Thursday, September 20, 2007

Sharing Xvnc sessions

We're a pretty diverse group at the RDU erlouge even though we haven't reached the point where we actually need a formal venue for our meetups. We're still bumming it out in cafes with free WiFi. Likewise we don't have a projector or anything for presenting our code. The easiest and most cross platform way to achieve pretty much the same result as a projector was to use VNC.

Here's what I do on Fedora 7:
#'s denotes root shell
$ means your normal unprivileged user

# yum install vnc-server vnc
$ vncserver :1 -depth 24 -geometry 1024x768 -AlwaysShared

Most of those arguments do not need any further explanation so I'll be brief. That command starts a server on display :1 (port 5901) and sets all the connections to shared. That's a nice flag to set (read the Xvnc manpage for more options) since we were having problems with people forgetting to specify a shared connection on the client side and thus disconnecting everything.

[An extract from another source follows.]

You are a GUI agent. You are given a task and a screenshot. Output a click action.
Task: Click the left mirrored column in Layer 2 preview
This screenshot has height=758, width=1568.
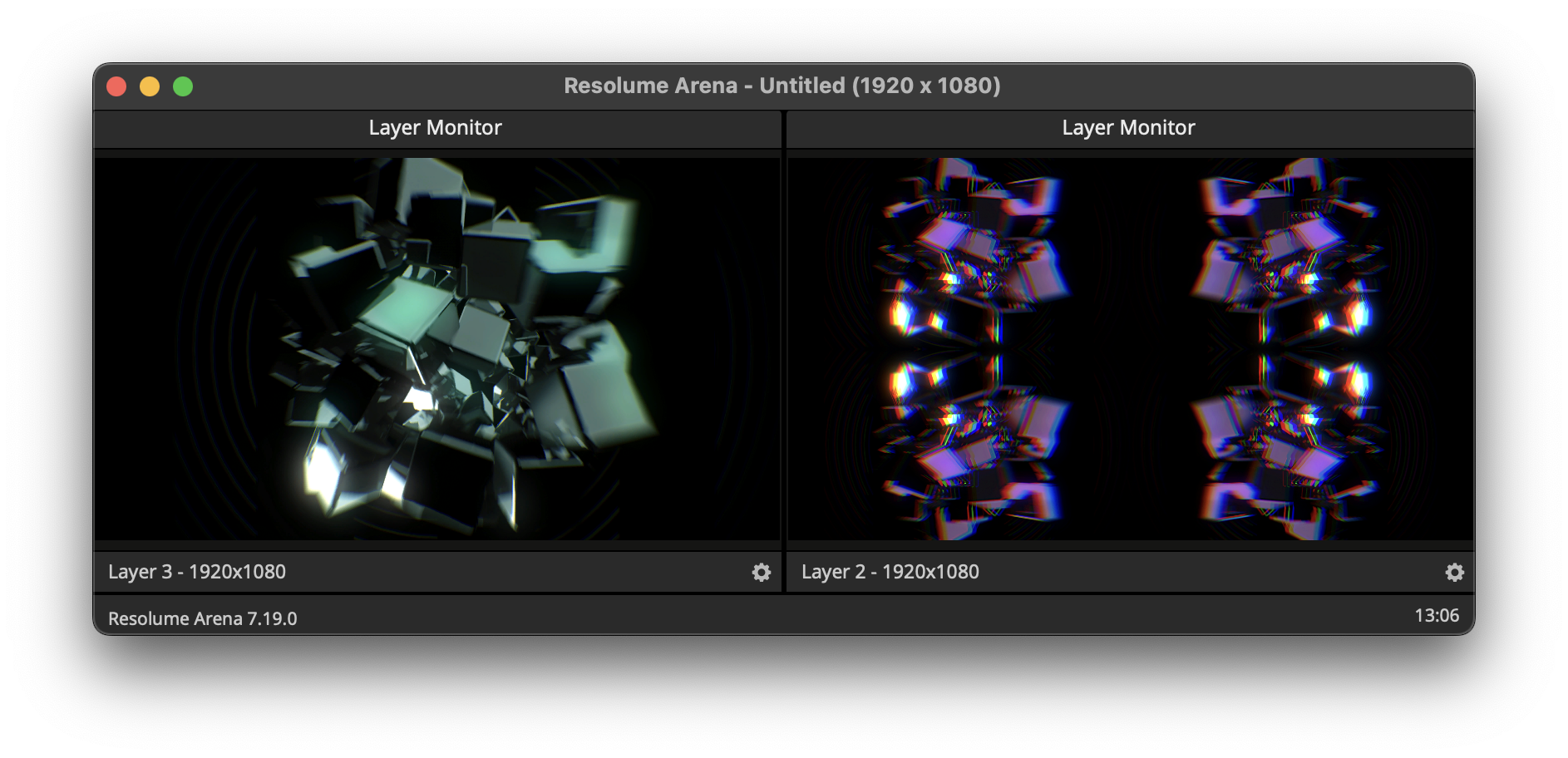click(x=973, y=349)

VNC is not the most efficient remote desktop protocol but it gets the job done. If a large group of people are connecting and bandwidth is limited you may try a few things to reduce the amount of bits that have to fly around. I like to use a lighter weight window manager. You can edit your ~/.vnc/xstartup and put in something like this:

[ -x /etc/vnc/xstartup ] && exec /etc/vnc/xstartup
[ -r $HOME/.Xresources ] && xrdb $HOME/.Xresources
fluxbox &

Obviously the first to lines are boilerplate.

If you are ever in a situation where you don't feel like the wireless network you are on is safe I would recommend tunneling your VNC traffic through SSH. I don't think any VNC servers advertise their security and the traffic definitely isn't encrypted. Just give everyone who you want allow access to your machine an account then have them log in as follows:

$ ssh -N -T -L 5901:[VNC server ip address]:5901 &

That creates the tunnel. Then just tell the users to connect to their local point (which forwards to the host)

$ vncviewer -ViewOnly -Shared localhost:5901

NOTE: The '-Shared' option is only really needed if you are connecting to a server that doesn't enforce sharing.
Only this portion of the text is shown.